January 22, 2012

BOOK OF THE WEEK: WEEK FIVE, 2012

Julia Lovell, The Opium War: Drugs, Dreams and the Making of China (London: Picador, 2011) (From the bookjacket: "In October 1839 . . . a Cabinet meeting in Windsor voted to fight Britain's first Opium War (1839-42) with China, The conflict turned out to be rich in tragicomedy; in bureaucratic fumblings, military missteps, political opportunism and collaboration. Yet over the past hundred and seventy years, this strange tale of misunderstanding, incompetence and compromise has become the founding myth of modern Chinese nationalism: the start of China's heroic struggle against a Western conspiracy to destroy the county with opium and gunboat diplomacy." "Beginning withe dramas of the war itself, Julia Lovell explores its background, causes and consequences: Qing China's expansive interactions with the world beyond its borders; the mutual incomprehension that pushed both sides towards war; the hypocrisy of the British; the terrible bloodshed resulting from the Britain's technical superiority. She then traces out the construction of the Opium War myth in both China and the West, via China's intensifying sense of guochi (national humiliation) and the West's fear of Yellow Peril retribution, ending in the Chinese Communist Party's ongoing efforts to harness historical memory. Through this larger narrative, she weaves the curious stories of opium's promoters and attackers--of smugglers turned gentleman; of self-loathing Chinese nationalist; of doctors who tried to detox smokers with arsenic, heroin and cocaine; of twentieth-century China's two great dictators, Chiang Kai-shek and Mao Zedong (both sworn pubic enemies of opium both bankrolled by drug-trade profits.)." The Opium War is both the story of modern china--starting form this first conflict with the West--and an analysis of the country's contemporary self-image.
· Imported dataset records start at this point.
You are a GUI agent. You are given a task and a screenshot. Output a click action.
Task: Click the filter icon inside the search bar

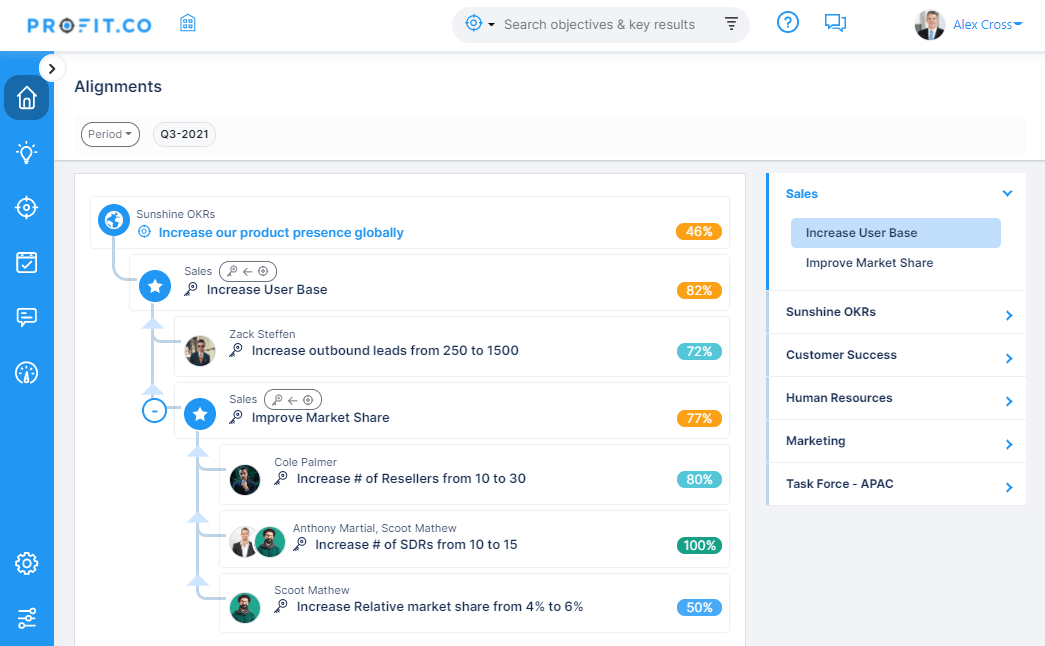730,24
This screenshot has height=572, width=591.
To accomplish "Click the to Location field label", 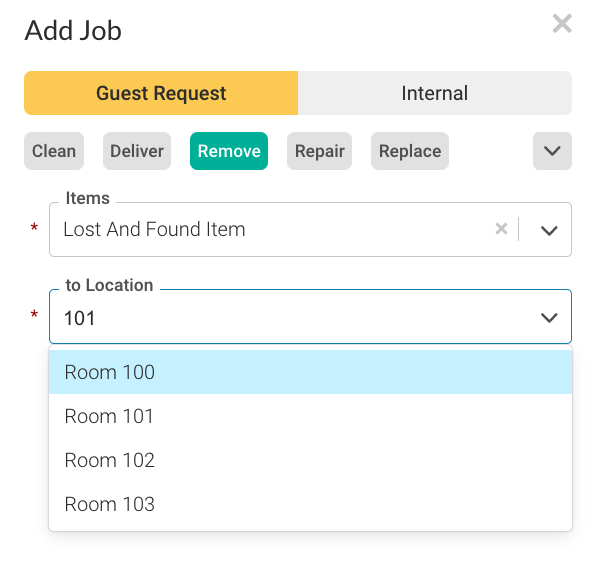I will coord(109,285).
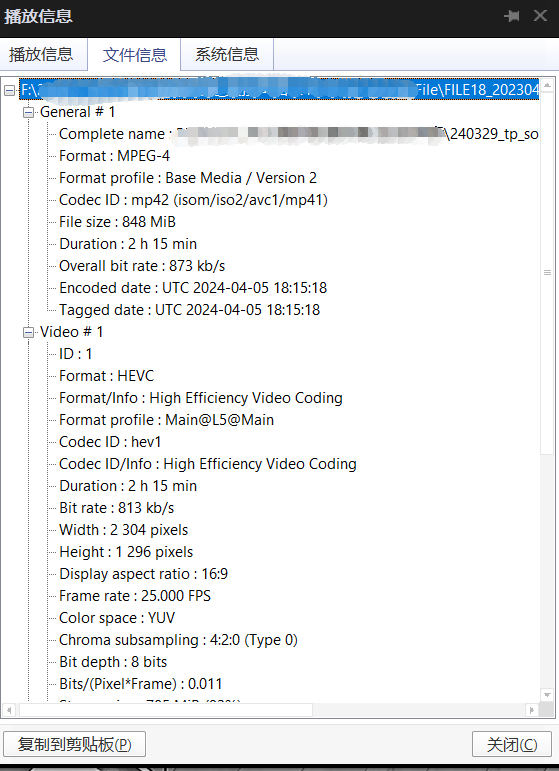The height and width of the screenshot is (771, 559).
Task: Click the horizontal scrollbar right arrow
Action: point(532,710)
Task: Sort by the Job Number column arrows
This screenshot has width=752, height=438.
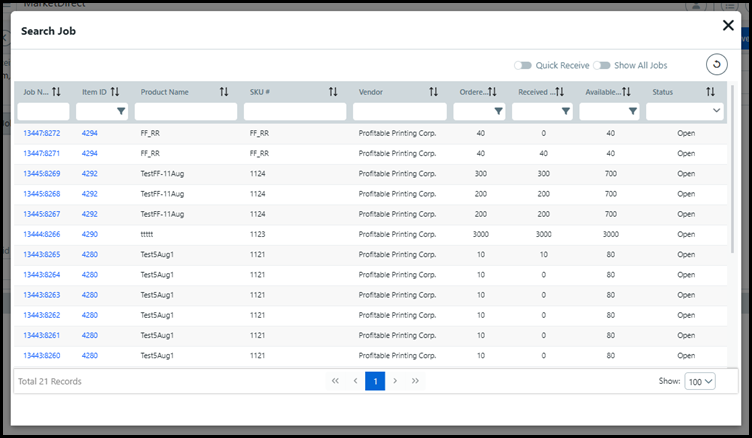Action: 56,92
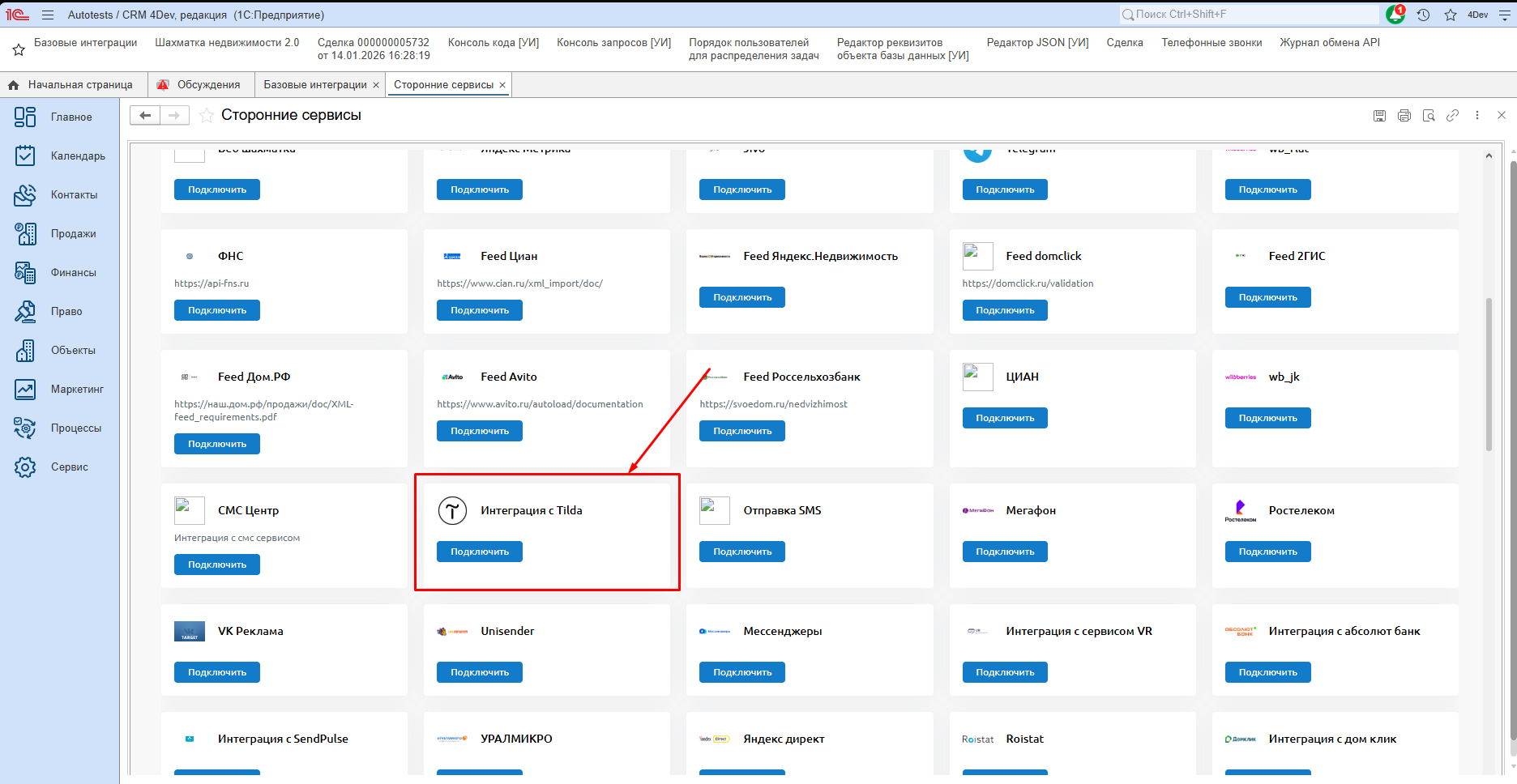Open Журнал обмена API shortcut
Image resolution: width=1517 pixels, height=784 pixels.
click(1329, 43)
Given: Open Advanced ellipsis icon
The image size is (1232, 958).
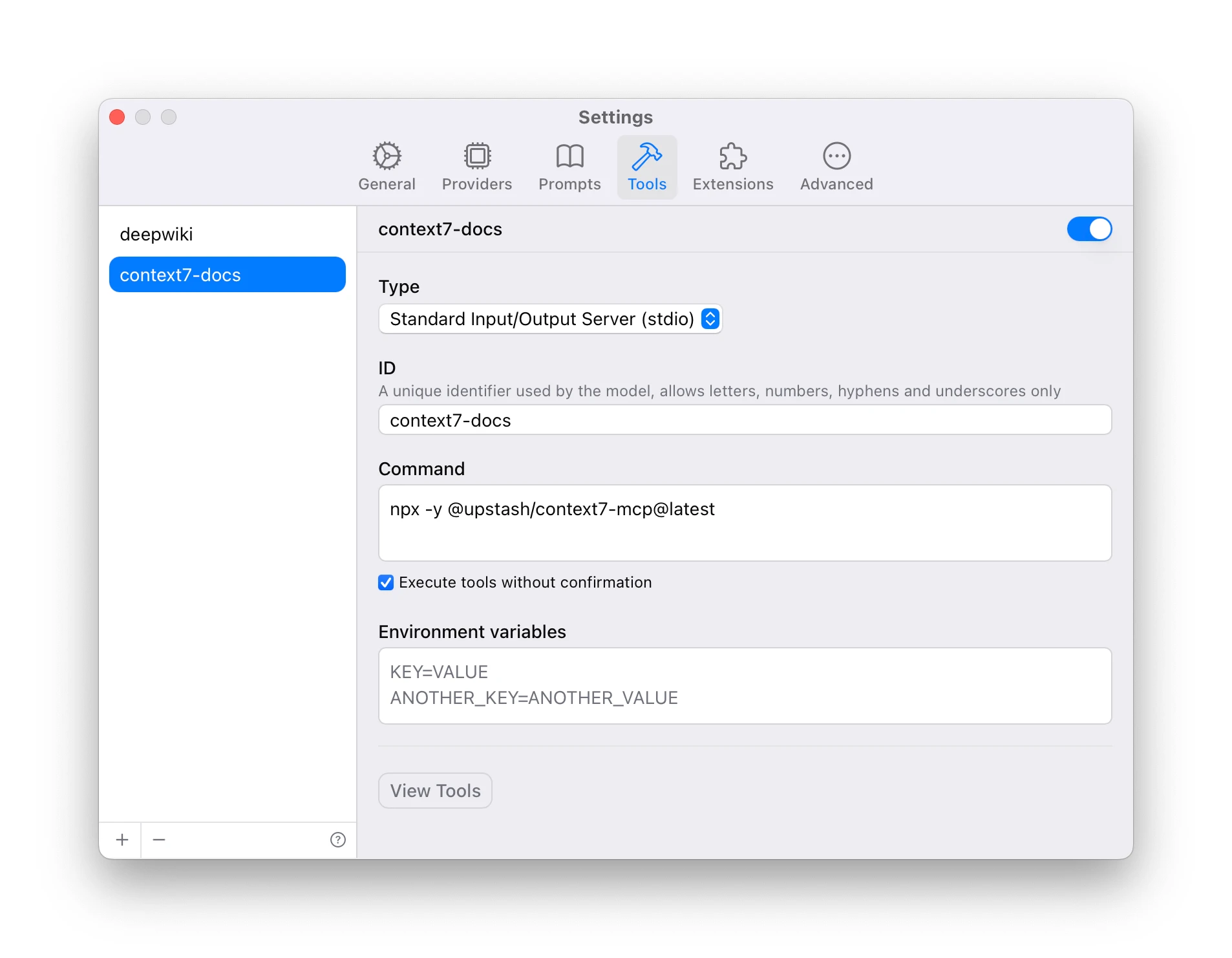Looking at the screenshot, I should [x=836, y=156].
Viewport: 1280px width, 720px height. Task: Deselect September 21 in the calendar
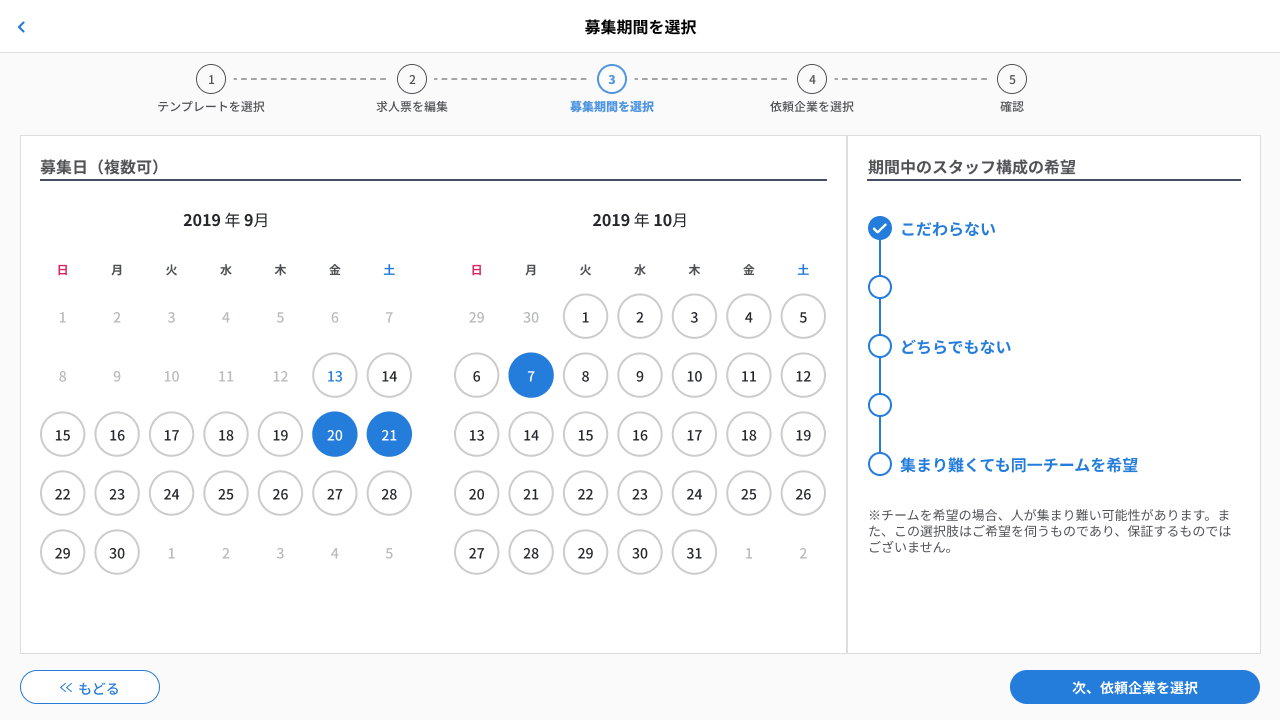click(389, 434)

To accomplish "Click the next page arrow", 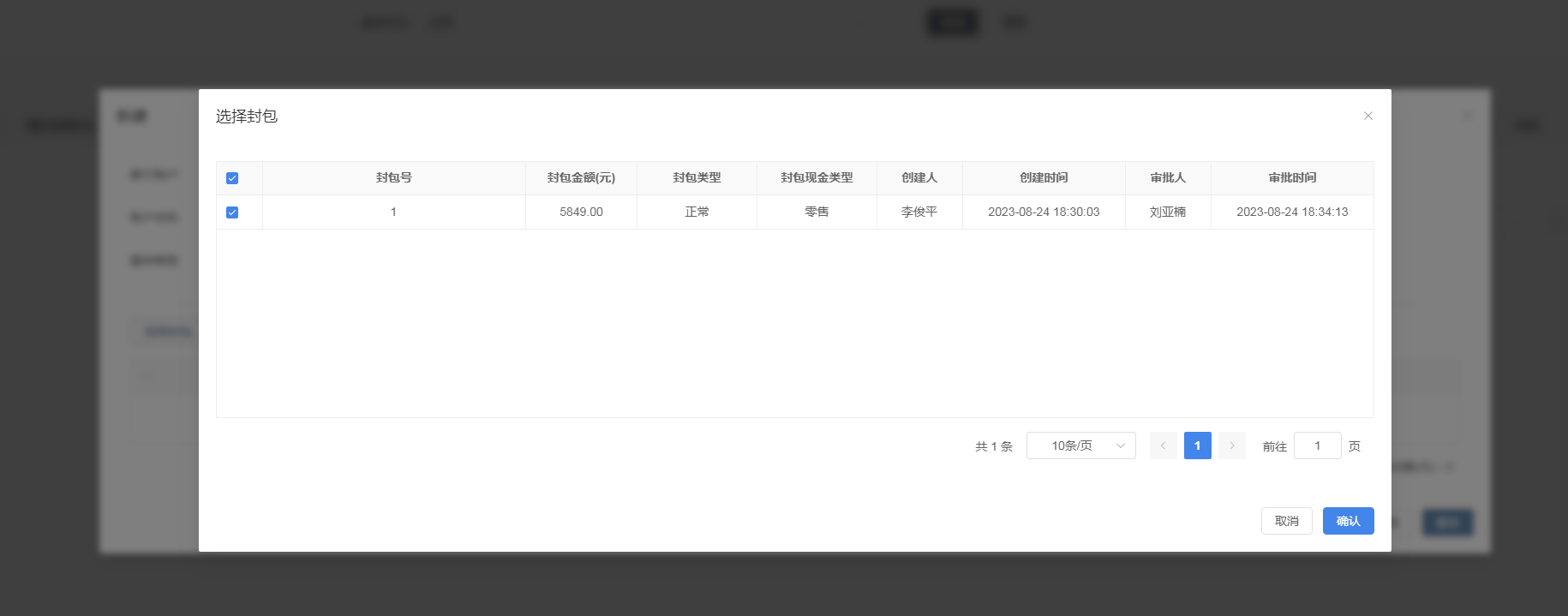I will coord(1231,446).
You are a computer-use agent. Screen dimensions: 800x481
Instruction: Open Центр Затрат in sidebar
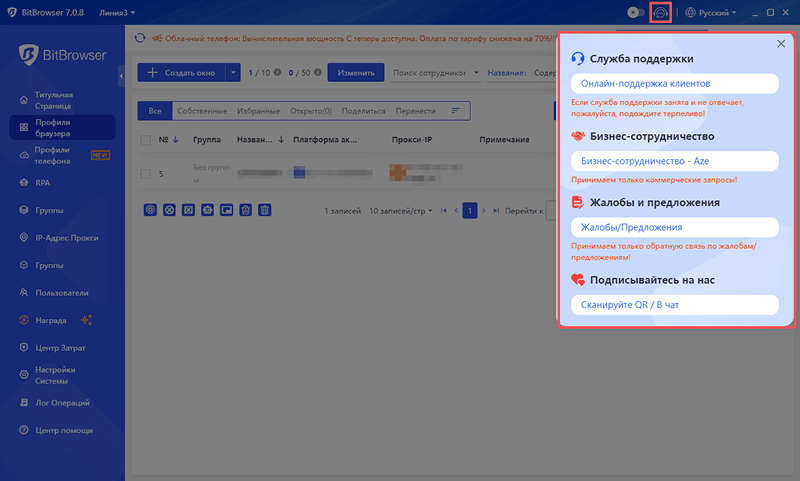tap(62, 347)
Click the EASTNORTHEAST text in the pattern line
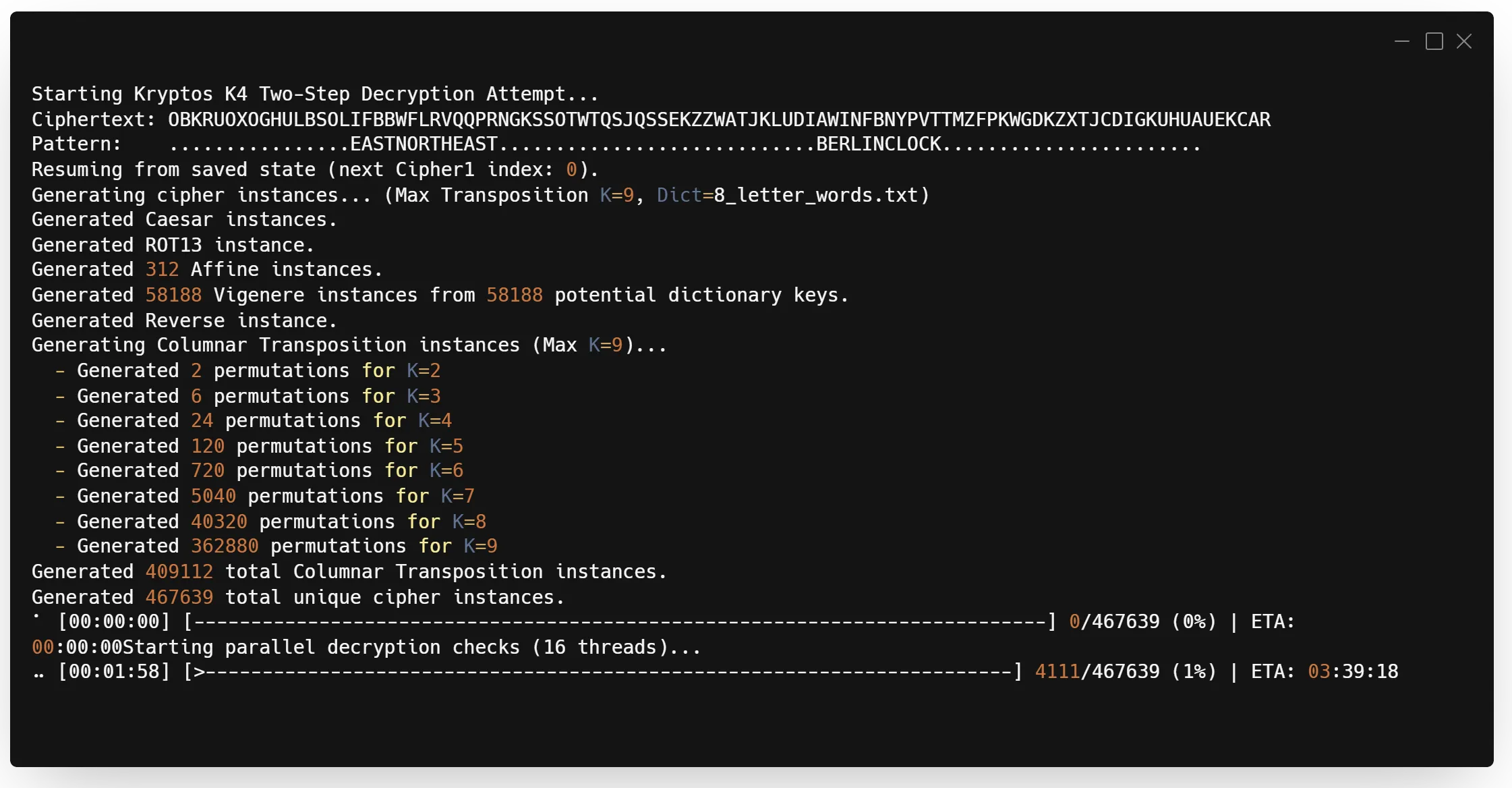 424,144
It explores how China's national myths mould its interactions with the outside world, how public memory is spun to serve the present, and how delusion and prejudice on both sides have bedevilled its relationship withe he modern West." Although Lovell mentions it, she does not develop the fact that all of this was triggered in an imbalance in trade between China and the West, mainly Britain. Gold was leaving Britain to may for the British appetite for Chinese goods, while the Chinese were not buying British goods. It is a reminder that the choice is not between peace and war, but rather between trade and war.).